Findings include that while all sectors are struggling with staffing pressures, vacancy rates in social care are rising steadily. This can leave residents looking for new homes in local areas that may already be at, or close to, capacity. It also calls for more stability in social care, which could improve access and quality to services. The alternative, the report says, is a ripple effect across the wider health and care system, which risks becoming a “tsunami of unmet need”.
The report also found that the number of people seeking emergency care is also on the rise, which gives way to unacceptable waiting times for ambulances. It adds that there is urgent action required to move care away from hospitals where possible to ease pressure and resources on emergency departments.
Pat Cullen, RCN General Secretary and Chief Executive, said: “As this report shows, unsustainable staffing pressures throughout the pandemic has taken a heavy toll on nursing staff and, most of all, patients across England. Unrelenting pressure is damaging patient care, with some care homes forced to close because they can’t recruit enough staff.
“The Health Secretary should be doing all he can to prioritise patient safety and credibly respond to repeated warnings about the nursing workforce crisis. The Government must invest in the workforce as an investment in patient safety.”
Jeremy Benton, Council Lead for independent sector, said: “The regulator pulls no punches in revealing the scale of the action required in social care in particular.
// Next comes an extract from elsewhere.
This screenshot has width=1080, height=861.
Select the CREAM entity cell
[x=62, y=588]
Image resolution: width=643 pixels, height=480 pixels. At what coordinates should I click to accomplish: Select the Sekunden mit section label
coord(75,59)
The shortage of staff must be addressed – the pressure on those still working, and the people in their care, is too high and unsafe.
“A stable care sector, with adequate funding and staffing, would provide higher quality care we would all want for our families and play a part in alleviating pressure on the NHS too.”
The CQC is the independent regulator of all health and social care services in England and publishes its ‘State of Care’ report annually.